Prix Gaston et Mariette Heux

quadriennal, destiné à un écrivain de plus de quarante ans pour une œuvre importante ou pour l'ensemble de son œuvre.

Jean-Pierre Verheggen
pour l'ensemble de son œuvre

Il y a vingt-cinq ans, Jacques de Decker écrivait dans "Le Soir" à propos de notre "prix Nobelge": "Le potentiomètre dont il se sert est celui qui l'a conduit  dans les diverses contrées que son œuvre a explorées jusqu'ici, du "Degré Zorro de l'écriture" à "Ninietszche Peau'Chien"  en passant par "Divan le Terrible": il est un imparable détecteur des charges secrètes des mots. Il leur fait rendre gorge, il les retourne comme des gants, persuadé qu'ils ne disent que pour mieux dérober, que c'est sous les sens avoués que se nichent les inavouables, et les plus révélateurs. C'est cela qui fait de Verheggen le plus aventureux de nos poètes, sous ses dehors d'amuseur et de boute en train: il creuse jusqu'au plus profond dans les gisements de langage, il rampe dans les veines, mineur acharné à porter au jour ce que les mots veulent vraiment dire.  Par ses creusements continuels dans les divers registres de la langue, il met à mal les lectures qui tentent d'imposer la dominance d'une langue artificielle et de classe (au sens marxiste) sur les langues et expressions populaires. Il parie pour l'ouvert contre le figé.

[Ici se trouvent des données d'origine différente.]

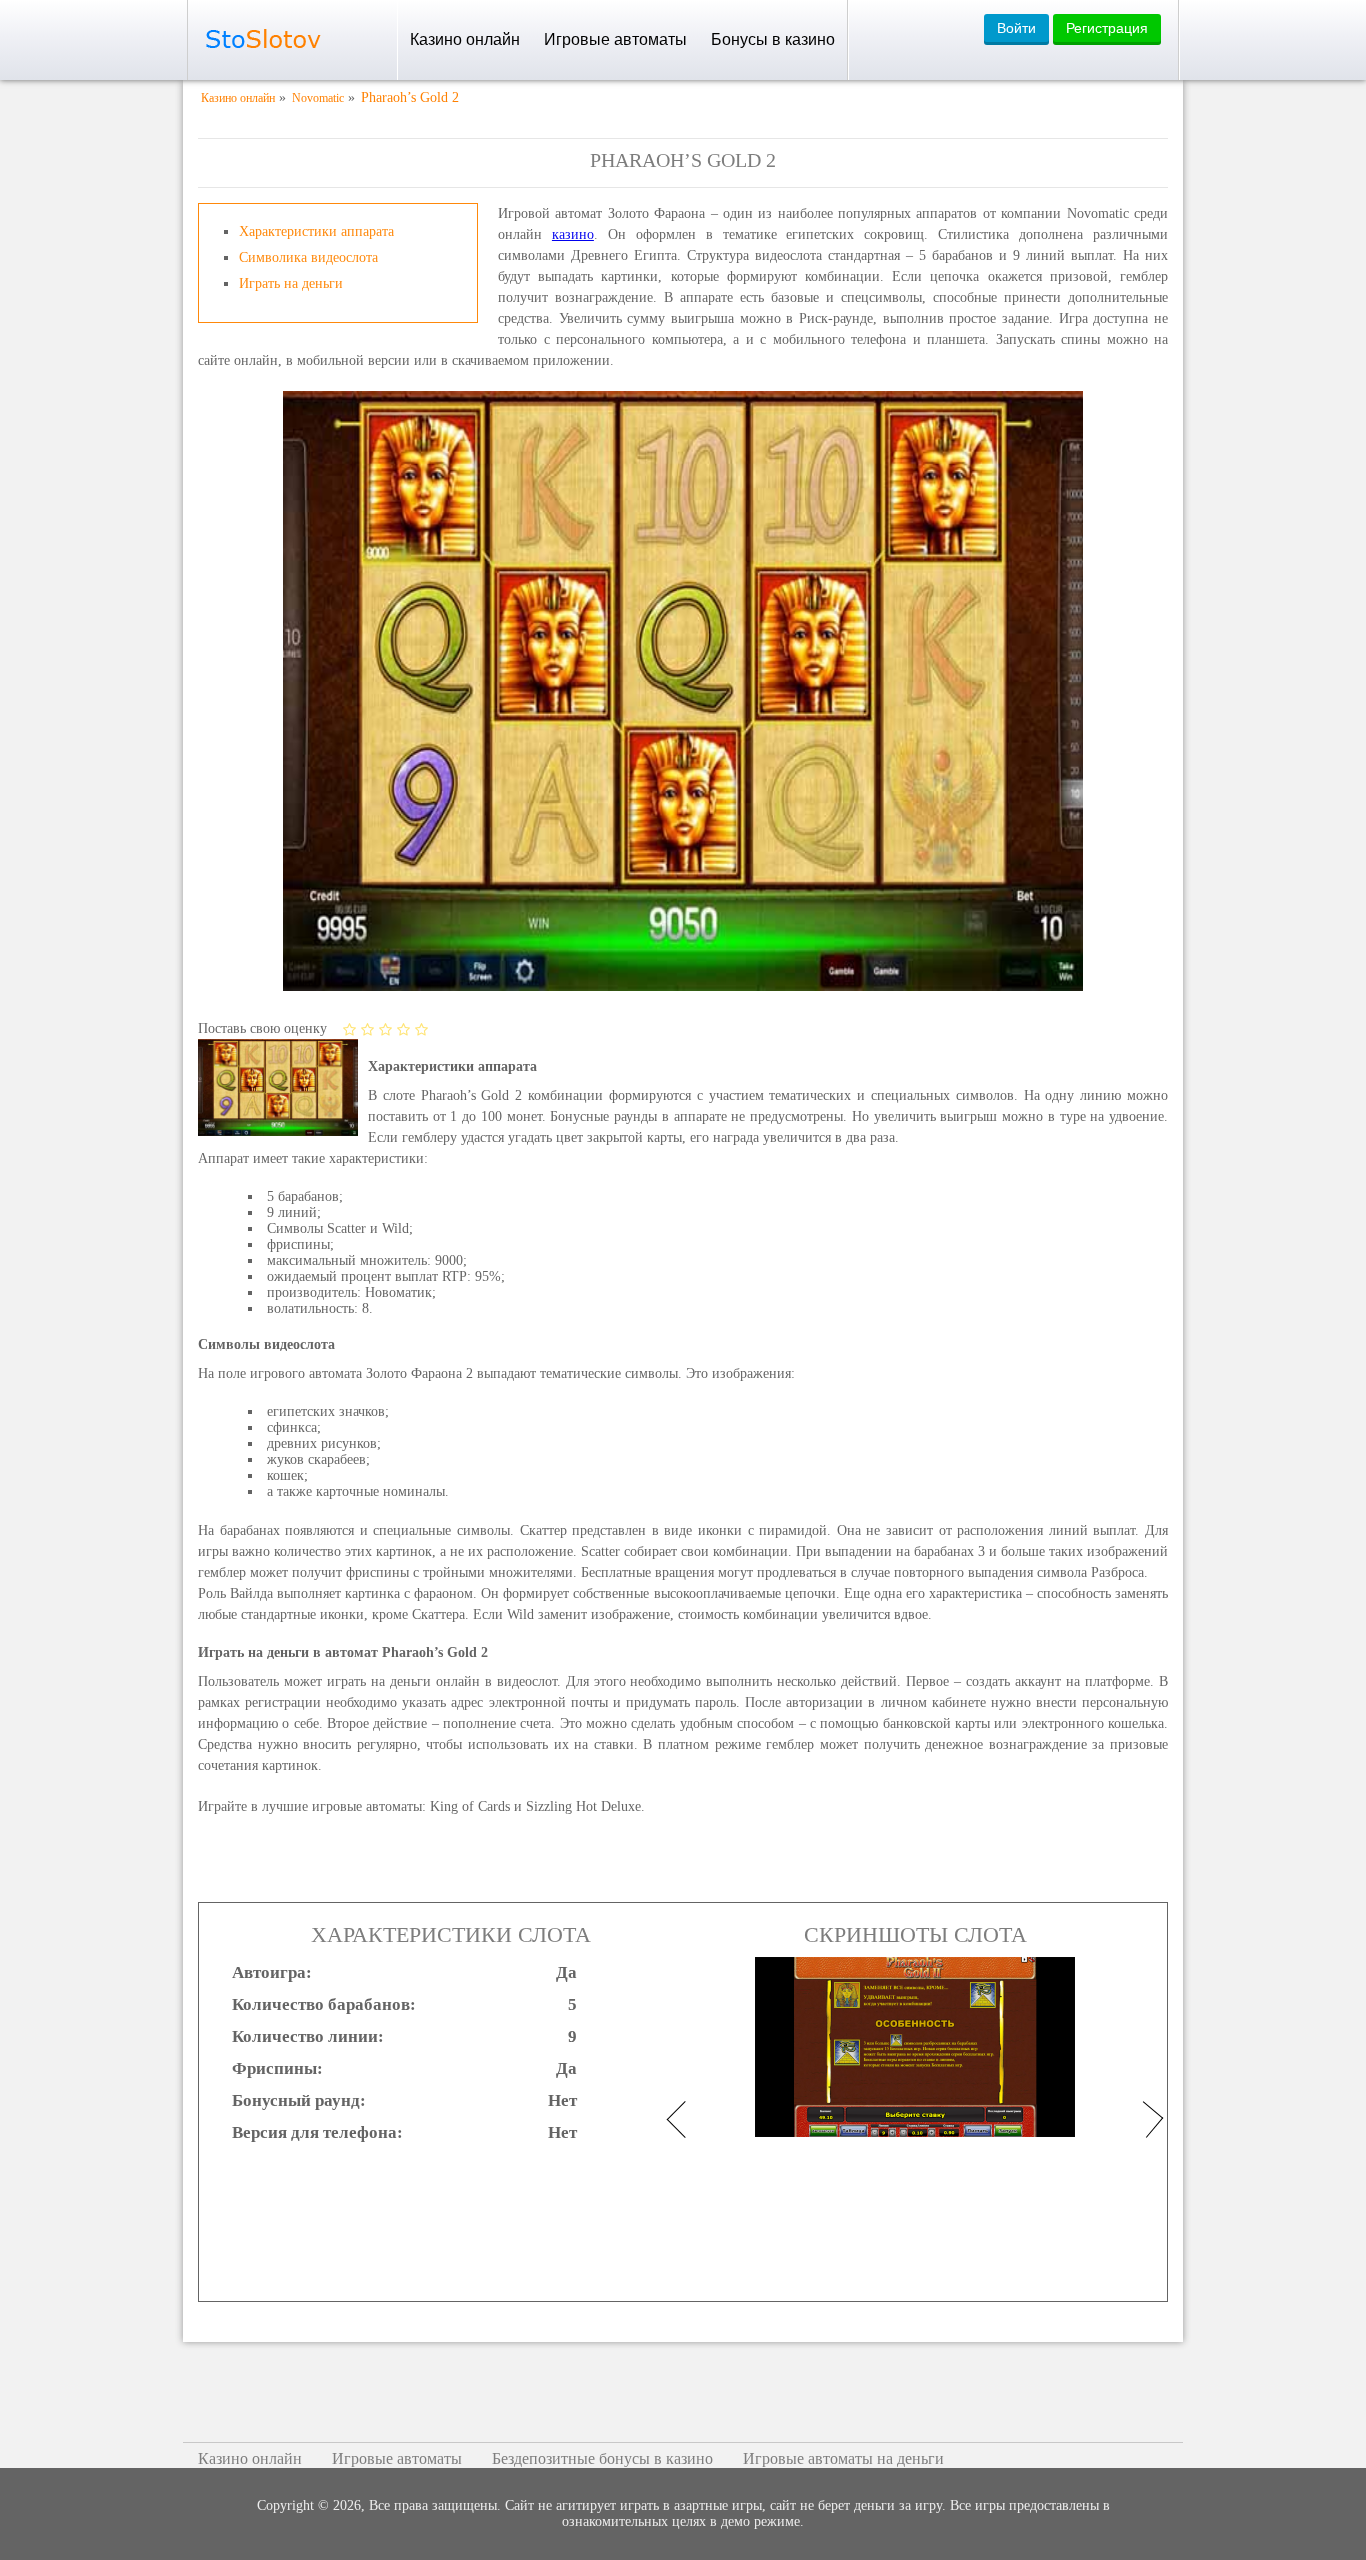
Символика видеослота (308, 257)
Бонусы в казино (773, 39)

Il montre que la langue et le vocabulaire sont une germination continuelle, et qu'en restant ouverte, leur lecture induit non seulement une jubilation poétique mais aussi une attitude politique, qui est d'ouverture et d'appropriation par tous plutôt qu'un instrument discriminatoire et de dominance."

Les orateurs se relâchent, après une longue séance, l'assistance aussi. Et tout le monde s'esclaffe lorsque s'enfilent les titres de Verheggen, ses traductions libres du latin, ses bons mots et sa joie. Les mots de clôture? "Le dernier qui sort éteint la lumière et ferme l'aorte." La littérature est vivante et une bonne-vivante.